The Benefit of Sex in Noisy Evolutionary Search
This provides a rigorous proof for a fundamental question in evolutionary computation, showing that recombination helps in uncertain environments, which is incremental but addresses a known bottleneck.
The paper tackles the problem of whether sexual recombination is beneficial in noisy evolutionary search by proving that the Compact Genetic Algorithm (cGA) with recombination runs in polynomial time under additive Gaussian noise, while a mutation-only algorithm fails for large noise variances.

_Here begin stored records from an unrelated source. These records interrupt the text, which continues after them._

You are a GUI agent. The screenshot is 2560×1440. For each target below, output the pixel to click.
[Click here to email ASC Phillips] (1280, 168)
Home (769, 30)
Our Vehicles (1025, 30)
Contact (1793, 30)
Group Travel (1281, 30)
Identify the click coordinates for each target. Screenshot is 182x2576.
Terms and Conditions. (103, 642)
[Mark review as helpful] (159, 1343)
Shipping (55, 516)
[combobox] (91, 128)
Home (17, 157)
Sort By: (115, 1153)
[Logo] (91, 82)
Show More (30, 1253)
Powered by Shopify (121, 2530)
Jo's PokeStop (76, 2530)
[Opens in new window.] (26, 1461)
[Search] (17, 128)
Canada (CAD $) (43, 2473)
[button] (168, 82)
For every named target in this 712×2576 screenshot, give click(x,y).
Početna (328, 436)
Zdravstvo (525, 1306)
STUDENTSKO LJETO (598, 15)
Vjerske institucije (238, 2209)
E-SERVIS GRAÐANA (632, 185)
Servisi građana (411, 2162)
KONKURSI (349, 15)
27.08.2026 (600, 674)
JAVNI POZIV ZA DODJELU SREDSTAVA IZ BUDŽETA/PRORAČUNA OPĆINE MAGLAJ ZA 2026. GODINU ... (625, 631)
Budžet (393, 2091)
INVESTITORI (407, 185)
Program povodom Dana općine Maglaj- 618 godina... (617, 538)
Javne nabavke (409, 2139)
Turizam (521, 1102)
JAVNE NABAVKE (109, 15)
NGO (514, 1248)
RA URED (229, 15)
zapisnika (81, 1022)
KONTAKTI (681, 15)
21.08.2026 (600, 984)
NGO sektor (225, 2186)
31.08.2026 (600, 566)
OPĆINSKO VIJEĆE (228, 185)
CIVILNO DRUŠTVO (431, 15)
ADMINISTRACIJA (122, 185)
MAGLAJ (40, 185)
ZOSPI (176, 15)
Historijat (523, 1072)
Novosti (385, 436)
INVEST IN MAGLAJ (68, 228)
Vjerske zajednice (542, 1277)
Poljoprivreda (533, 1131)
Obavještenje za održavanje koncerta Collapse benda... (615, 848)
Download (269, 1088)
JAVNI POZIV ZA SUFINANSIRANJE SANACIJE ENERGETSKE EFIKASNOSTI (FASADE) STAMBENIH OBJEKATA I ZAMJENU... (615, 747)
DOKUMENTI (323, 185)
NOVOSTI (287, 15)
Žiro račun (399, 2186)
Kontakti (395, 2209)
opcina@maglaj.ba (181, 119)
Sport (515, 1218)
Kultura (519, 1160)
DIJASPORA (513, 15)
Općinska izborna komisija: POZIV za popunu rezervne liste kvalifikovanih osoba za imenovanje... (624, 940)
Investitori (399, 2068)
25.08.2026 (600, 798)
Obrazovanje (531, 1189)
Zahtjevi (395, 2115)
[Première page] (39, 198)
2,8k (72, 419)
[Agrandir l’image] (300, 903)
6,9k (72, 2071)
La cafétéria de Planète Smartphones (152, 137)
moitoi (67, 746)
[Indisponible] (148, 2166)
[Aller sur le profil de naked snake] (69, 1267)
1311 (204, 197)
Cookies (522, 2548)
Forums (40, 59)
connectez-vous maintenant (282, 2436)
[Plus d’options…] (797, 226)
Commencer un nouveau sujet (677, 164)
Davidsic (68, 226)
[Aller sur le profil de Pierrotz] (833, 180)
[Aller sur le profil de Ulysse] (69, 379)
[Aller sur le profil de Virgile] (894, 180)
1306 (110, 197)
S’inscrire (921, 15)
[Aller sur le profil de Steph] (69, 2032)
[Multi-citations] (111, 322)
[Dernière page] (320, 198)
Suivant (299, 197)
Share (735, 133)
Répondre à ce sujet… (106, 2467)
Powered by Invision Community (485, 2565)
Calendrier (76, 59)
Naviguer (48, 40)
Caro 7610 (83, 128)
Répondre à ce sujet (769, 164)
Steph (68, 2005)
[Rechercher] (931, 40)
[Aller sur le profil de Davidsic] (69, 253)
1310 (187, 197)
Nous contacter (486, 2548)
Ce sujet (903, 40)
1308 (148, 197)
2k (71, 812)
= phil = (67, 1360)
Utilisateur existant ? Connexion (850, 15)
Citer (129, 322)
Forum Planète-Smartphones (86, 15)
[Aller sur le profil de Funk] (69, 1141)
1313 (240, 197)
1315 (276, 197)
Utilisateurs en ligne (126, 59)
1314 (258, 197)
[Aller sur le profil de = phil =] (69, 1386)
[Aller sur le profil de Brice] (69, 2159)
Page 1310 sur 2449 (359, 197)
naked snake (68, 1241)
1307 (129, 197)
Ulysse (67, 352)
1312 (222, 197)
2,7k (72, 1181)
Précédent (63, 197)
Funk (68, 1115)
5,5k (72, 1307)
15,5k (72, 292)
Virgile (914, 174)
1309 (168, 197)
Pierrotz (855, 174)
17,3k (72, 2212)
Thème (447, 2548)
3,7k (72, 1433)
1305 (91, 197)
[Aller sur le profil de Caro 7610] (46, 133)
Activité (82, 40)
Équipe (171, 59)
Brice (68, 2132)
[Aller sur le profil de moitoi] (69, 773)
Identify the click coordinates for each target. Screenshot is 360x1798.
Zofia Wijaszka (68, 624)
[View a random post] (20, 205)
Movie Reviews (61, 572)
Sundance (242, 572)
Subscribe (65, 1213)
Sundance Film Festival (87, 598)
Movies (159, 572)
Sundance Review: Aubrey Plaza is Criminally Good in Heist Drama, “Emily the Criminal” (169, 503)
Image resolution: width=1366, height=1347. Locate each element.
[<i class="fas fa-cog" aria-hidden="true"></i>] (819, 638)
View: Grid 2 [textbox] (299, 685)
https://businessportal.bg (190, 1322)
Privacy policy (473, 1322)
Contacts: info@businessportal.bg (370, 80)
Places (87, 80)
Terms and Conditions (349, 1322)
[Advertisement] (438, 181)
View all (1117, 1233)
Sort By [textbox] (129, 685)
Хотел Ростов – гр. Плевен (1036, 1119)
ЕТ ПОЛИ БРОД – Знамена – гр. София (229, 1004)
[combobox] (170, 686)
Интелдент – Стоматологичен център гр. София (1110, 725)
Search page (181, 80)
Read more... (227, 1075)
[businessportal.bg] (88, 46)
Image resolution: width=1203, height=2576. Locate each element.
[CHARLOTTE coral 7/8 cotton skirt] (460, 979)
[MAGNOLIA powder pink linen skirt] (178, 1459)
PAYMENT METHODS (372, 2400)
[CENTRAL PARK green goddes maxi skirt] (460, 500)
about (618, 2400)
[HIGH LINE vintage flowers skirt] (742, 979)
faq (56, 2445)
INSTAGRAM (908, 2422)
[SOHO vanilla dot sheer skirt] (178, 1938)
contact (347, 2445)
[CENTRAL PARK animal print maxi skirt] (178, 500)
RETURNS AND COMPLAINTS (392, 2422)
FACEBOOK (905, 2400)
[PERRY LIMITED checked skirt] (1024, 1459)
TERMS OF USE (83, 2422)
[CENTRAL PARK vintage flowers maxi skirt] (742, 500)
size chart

The benefit of sexual recombination is one of the most fundamental questions both in population genetics and evolutionary computation. It is widely believed that recombination helps solving difficult optimization problems. We present the first result, which rigorously proves that it is beneficial to use sexual recombination in an uncertain environment with a noisy fitness function. For this, we model sexual recombination with a simple estimation of distribution algorithm called the Compact Genetic Algorithm (cGA), which we compare with the classical $μ+1$ EA. For a simple noisy fitness function with additive Gaussian posterior noise $\mathcal{N}(0,σ^2)$, we prove that the mutation-only $μ+1$ EA typically cannot handle noise in polynomial time for $σ^2$ large enough while the cGA runs in polynomial time as long as the population size is not too small. This shows that in this uncertain environment sexual recombination is provably beneficial. We observe the same behavior in a small empirical study.